- **Materials provided**:
==============================

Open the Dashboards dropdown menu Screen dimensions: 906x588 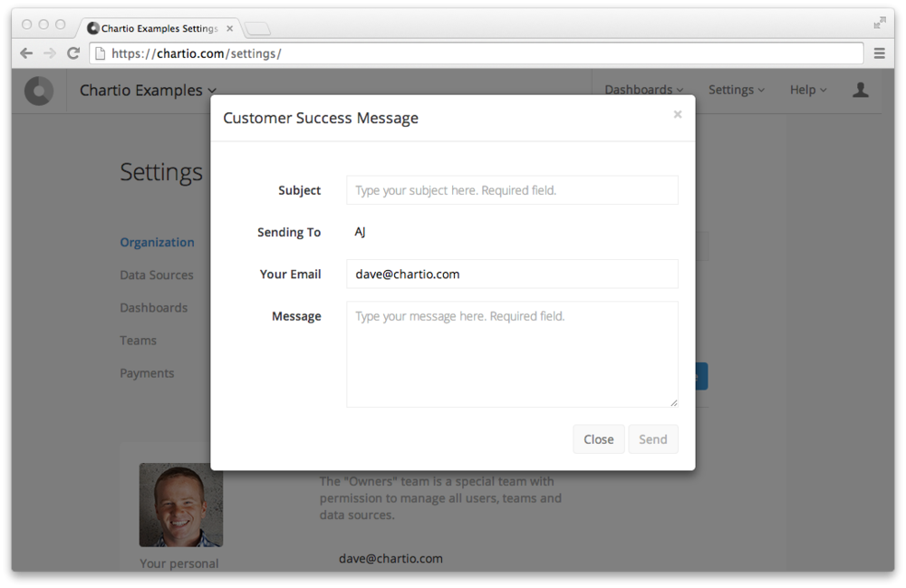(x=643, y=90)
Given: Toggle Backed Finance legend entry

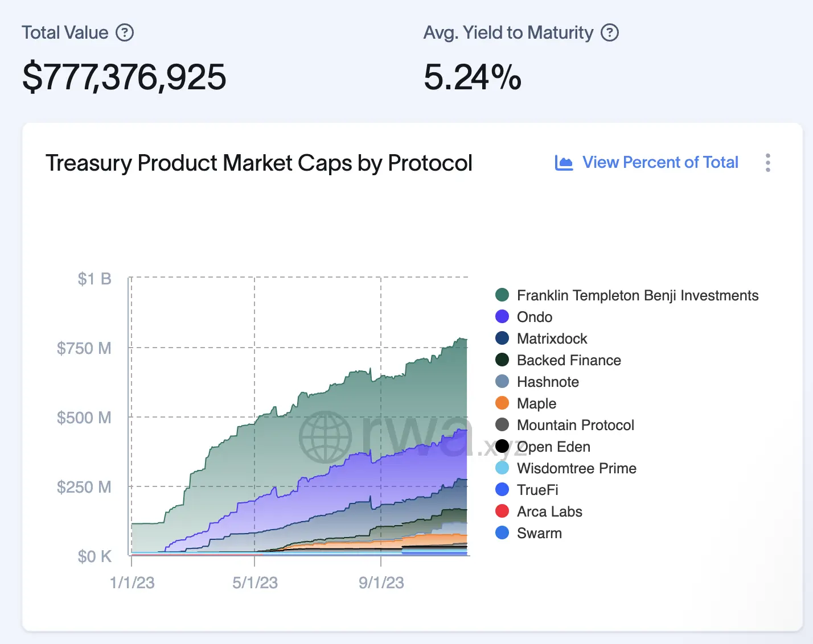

==============================

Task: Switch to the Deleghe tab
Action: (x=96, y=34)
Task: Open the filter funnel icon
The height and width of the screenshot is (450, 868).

==============================

Look above for the line with "Task: Open the filter funnel icon" and the line with "The height and". Write out those two lines and all the lines between them, exactly, and no others.

Task: Open the filter funnel icon
The height and width of the screenshot is (450, 868).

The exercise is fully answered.